The weights and other necessary files for loading FusOn-pLM are stored in checkpoints/best/ckpt. Results on the test set are stored in checkpoints/best/test_results.csv.
Usage
Configs
The config.py script holds configurations for training and plotting.
# Model parameters
EPOCHS = 30
BATCH_SIZE = 8
MAX_LENGTH = 2000
LEARNING_RATE = 3e-4
N_UNFROZEN_LAYERS = 8
UNFREEZE_QUERY = True
UNFREEZE_KEY = True
UNFREEZE_VALUE = True
### Masking parameters - must use either variable or fixed masking rate
# var masking rate (choice 1)
VAR_MASK_RATE = True # if this is
MASK_LOW = 0.15
MASK_HIGH = 0.40
MASK_STEPS = 20
MASK_SCHEDULER = "cosine" # specify the type of scheduler to use. options are: "cosine","loglinear","stepwise"

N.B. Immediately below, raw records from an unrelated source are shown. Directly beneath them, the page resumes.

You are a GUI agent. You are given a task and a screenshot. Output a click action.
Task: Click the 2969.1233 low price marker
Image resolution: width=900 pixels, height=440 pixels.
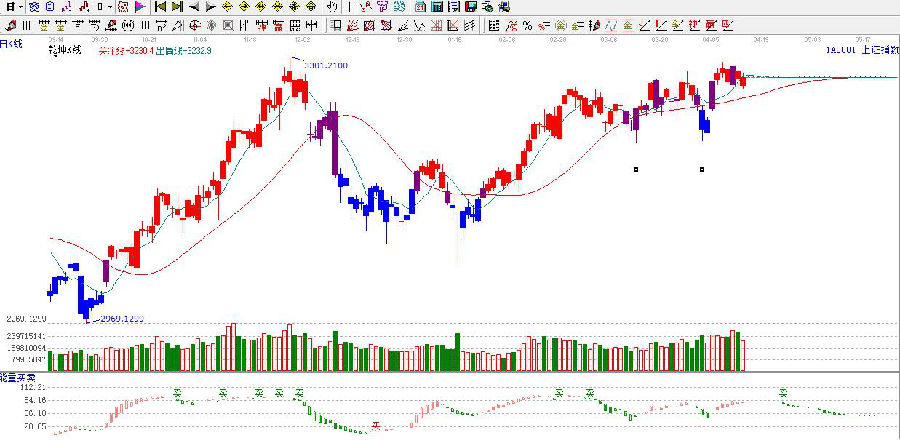118,318
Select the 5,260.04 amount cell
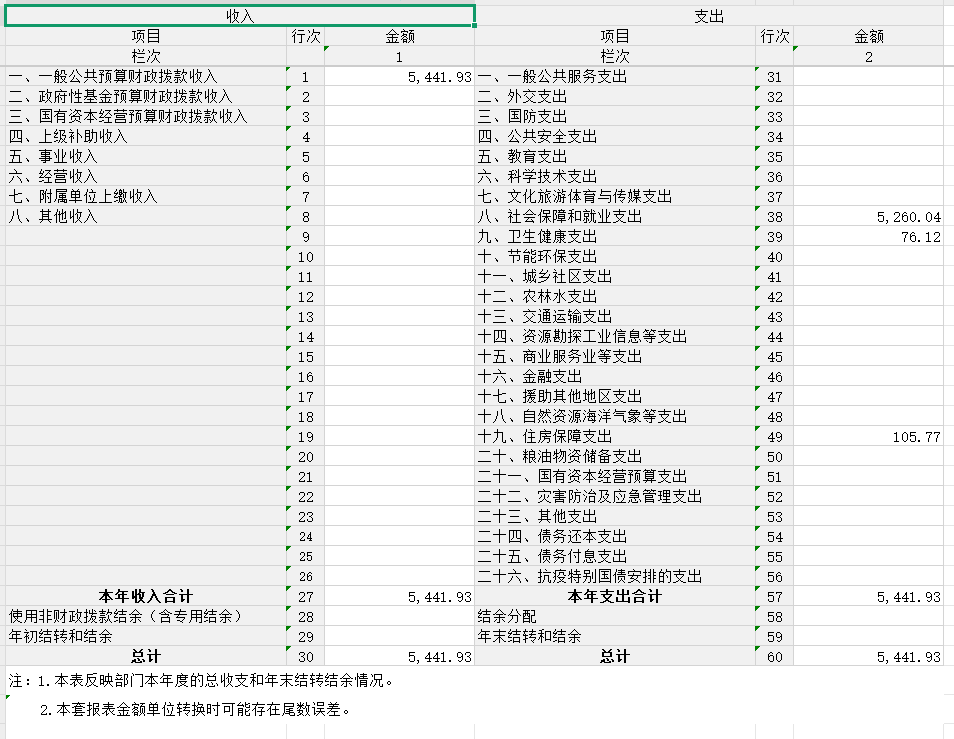Image resolution: width=954 pixels, height=739 pixels. (x=868, y=217)
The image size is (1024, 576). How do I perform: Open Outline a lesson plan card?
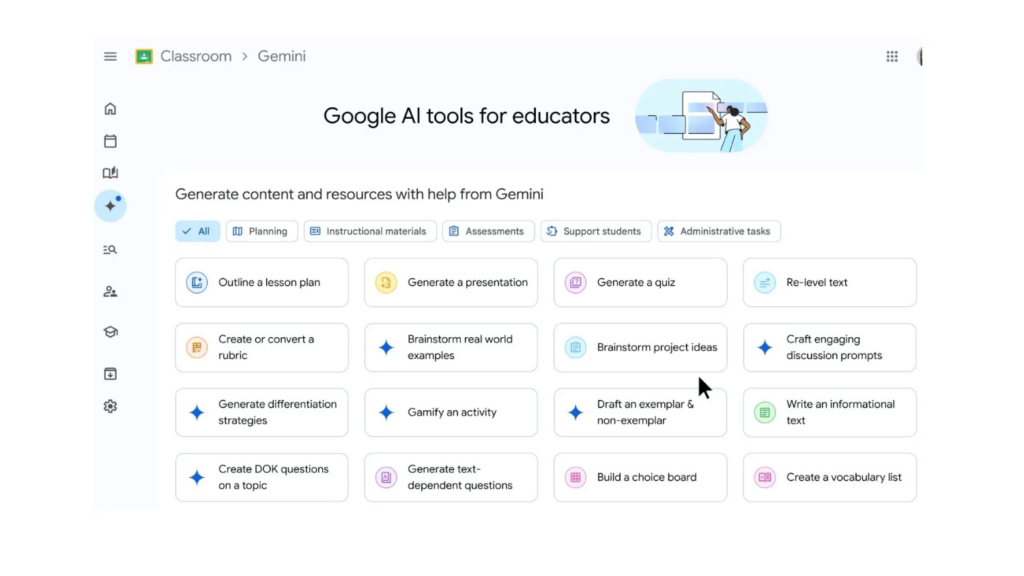pyautogui.click(x=261, y=283)
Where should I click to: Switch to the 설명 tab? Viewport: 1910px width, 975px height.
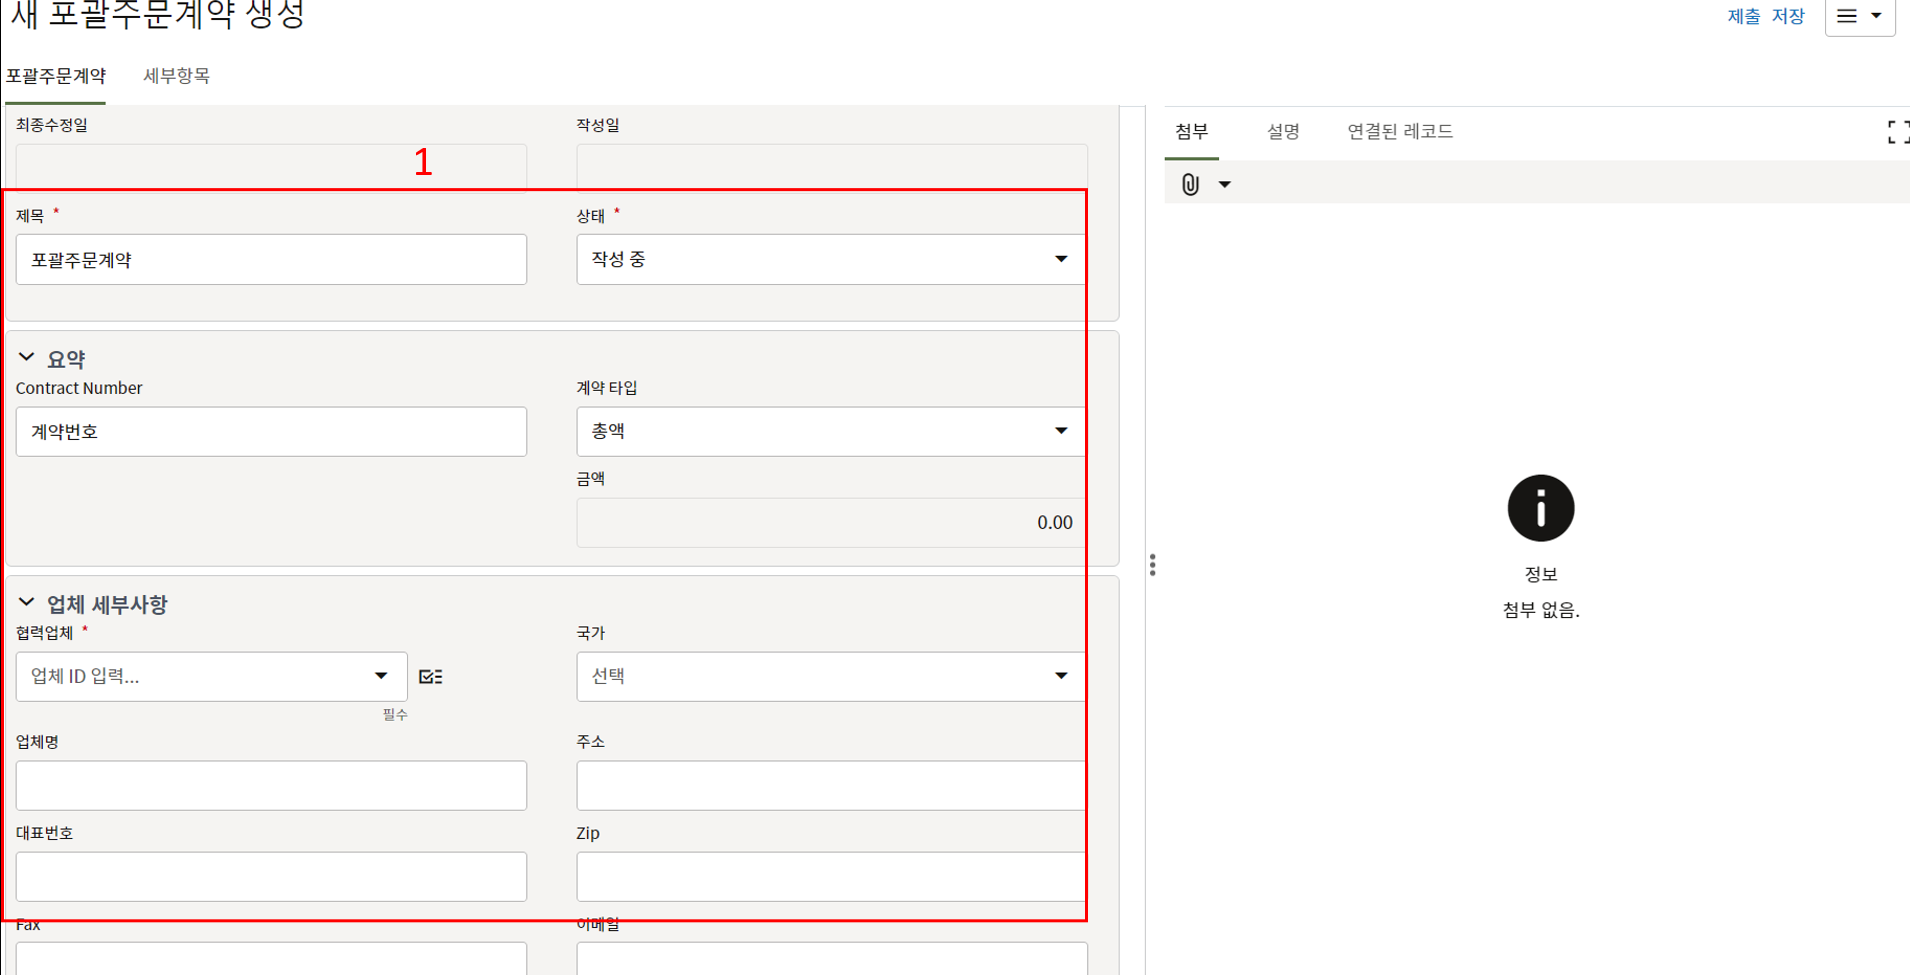coord(1282,132)
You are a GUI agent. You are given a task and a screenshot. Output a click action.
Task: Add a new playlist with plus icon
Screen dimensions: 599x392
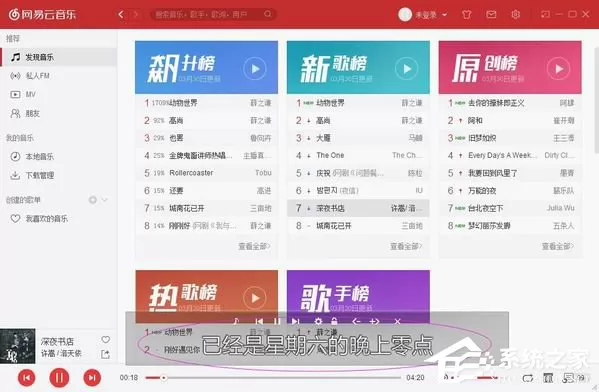(x=92, y=200)
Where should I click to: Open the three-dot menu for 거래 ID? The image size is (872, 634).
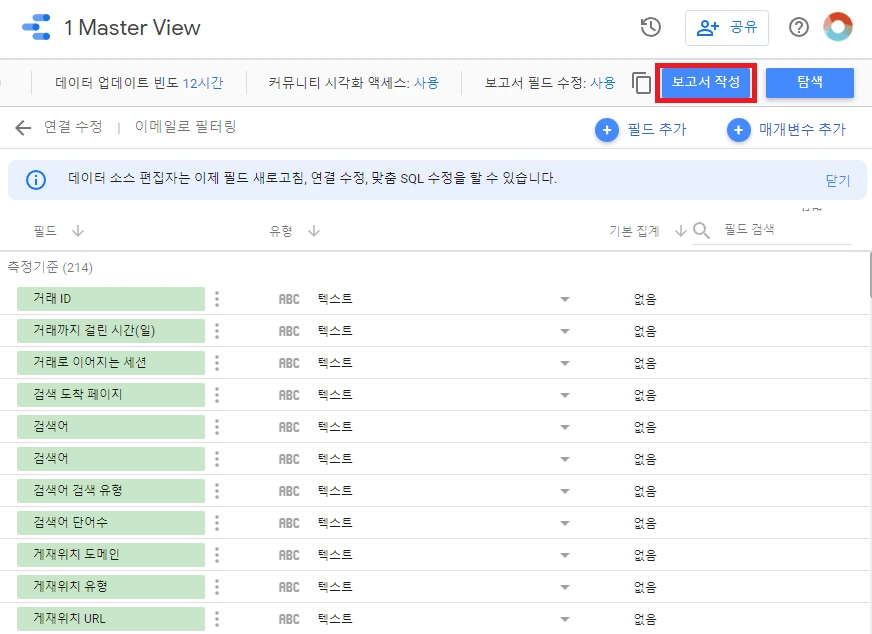(217, 298)
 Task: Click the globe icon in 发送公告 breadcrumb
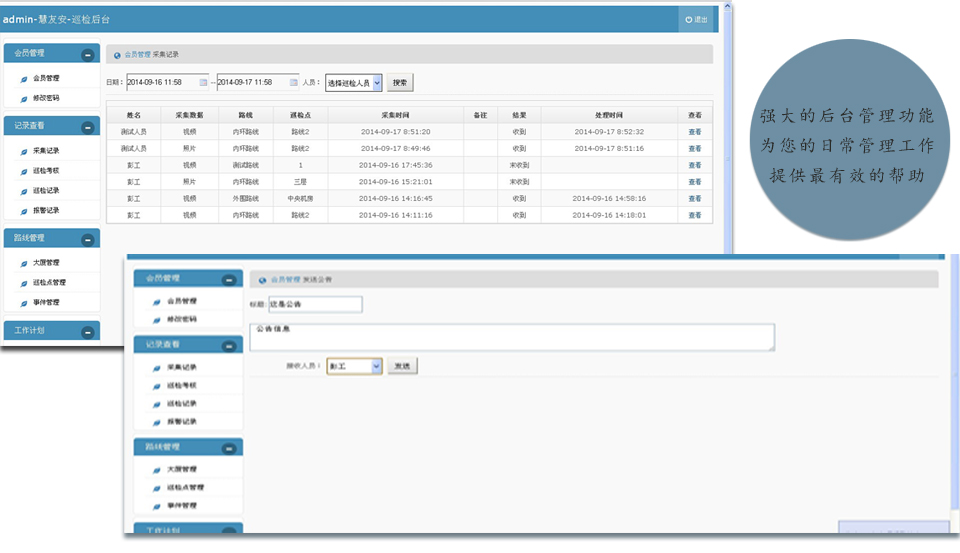(x=262, y=280)
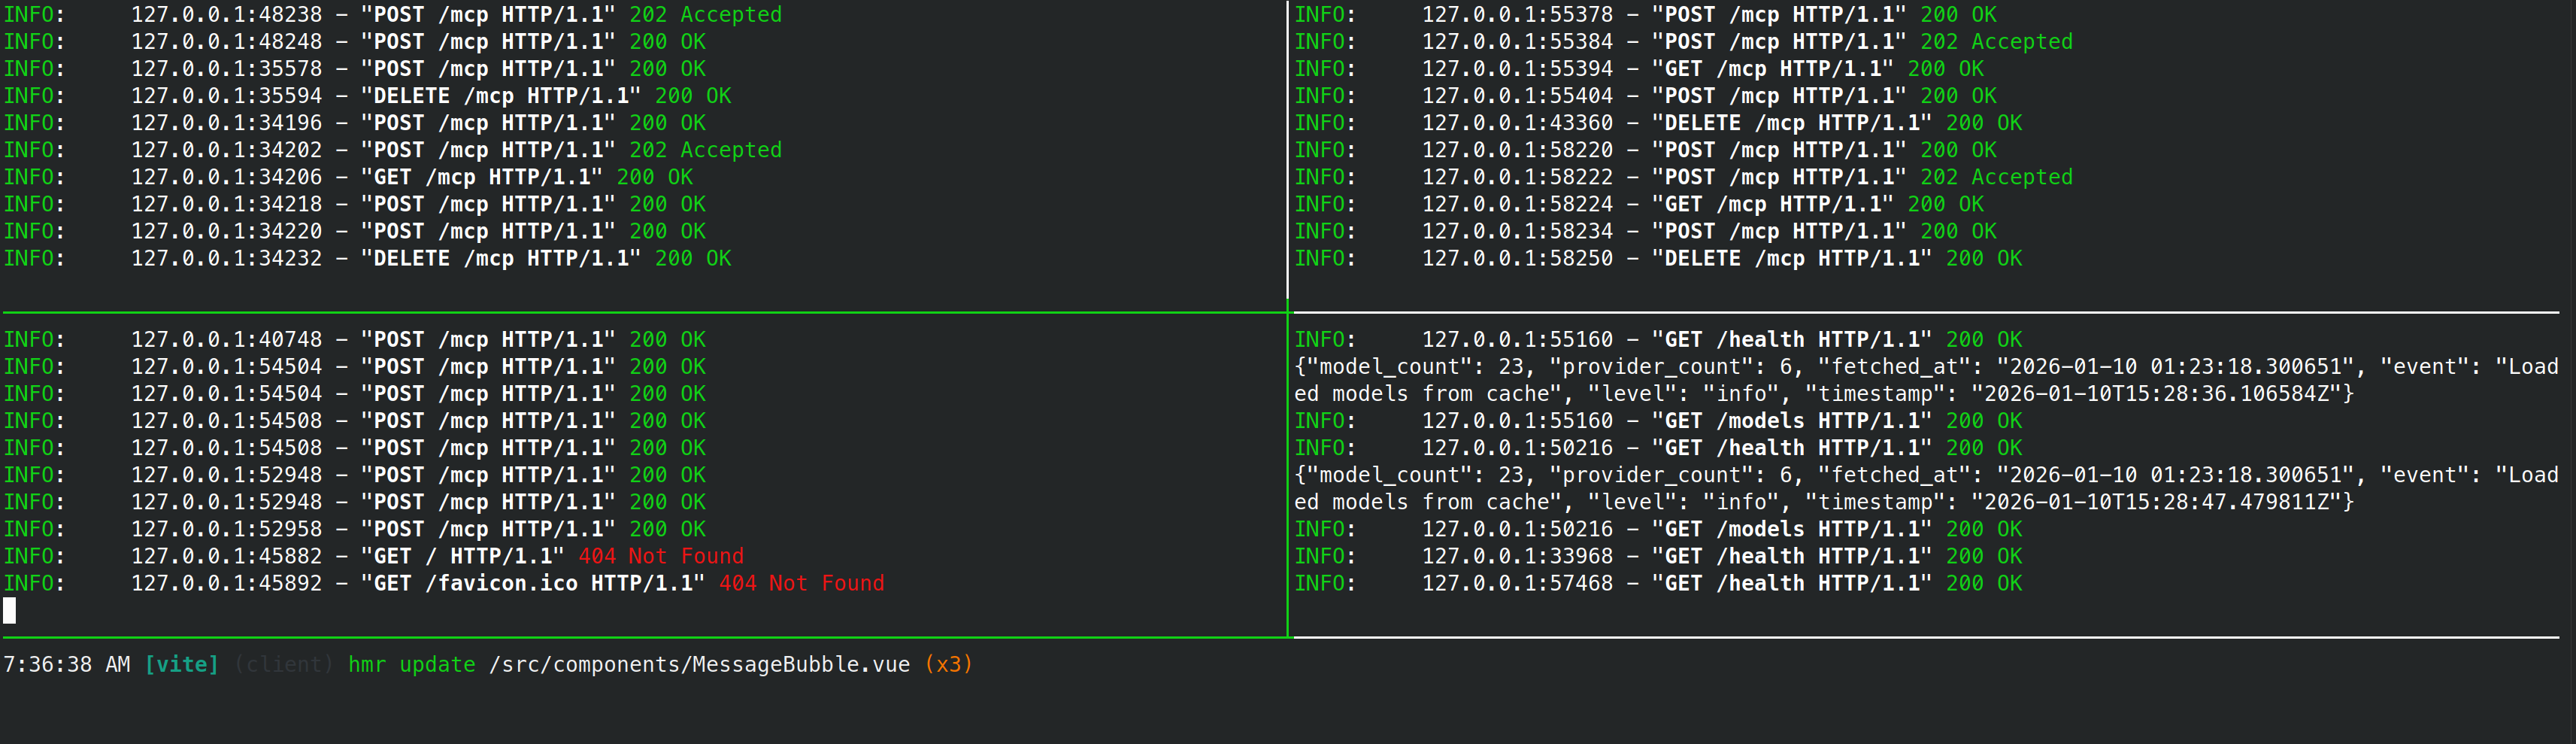2576x744 pixels.
Task: Select the DELETE /mcp request from port 34232
Action: (x=501, y=258)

# fixed masking rate (choice 2)
MASK_PERCENTAGE = 0.15 # if VAR_MASK_RATE = False, code will use fixed masking rate
# To continue training a model you already started, fill in the following parameters
FINETUNE_FROM_SCRATCH = True # Set to False if you want to finetune from a checkpoint
PATH_TO_STARTING_CKPT = '' # only set the path if FINETUNE_FROM_SCRATCH = False
# File paths - do not change unless you move the training dta
TRAIN_PATH = '../data/splits/train_df.csv'
VAL_PATH = '../data/splits/val_df.csv'
TEST_PATH = '../data/splits/test_df.csv'
# WandB parameters
# Fill these in with your own WandB account info
WANDB_PROJECT = ''
WANDB_ENTITY = ''
WANDB_API_KEY=''
# GPU parameters
CUDA_VISIBLE_DEVICES = "0"
Training
The train.py script trains a fusion-aware ESM model according to the settings specified in config.py.
To run, enter in terminal:
python train.py
or, to run the (long) training process in the background:
nohup python train.py > train.out 2> train.err &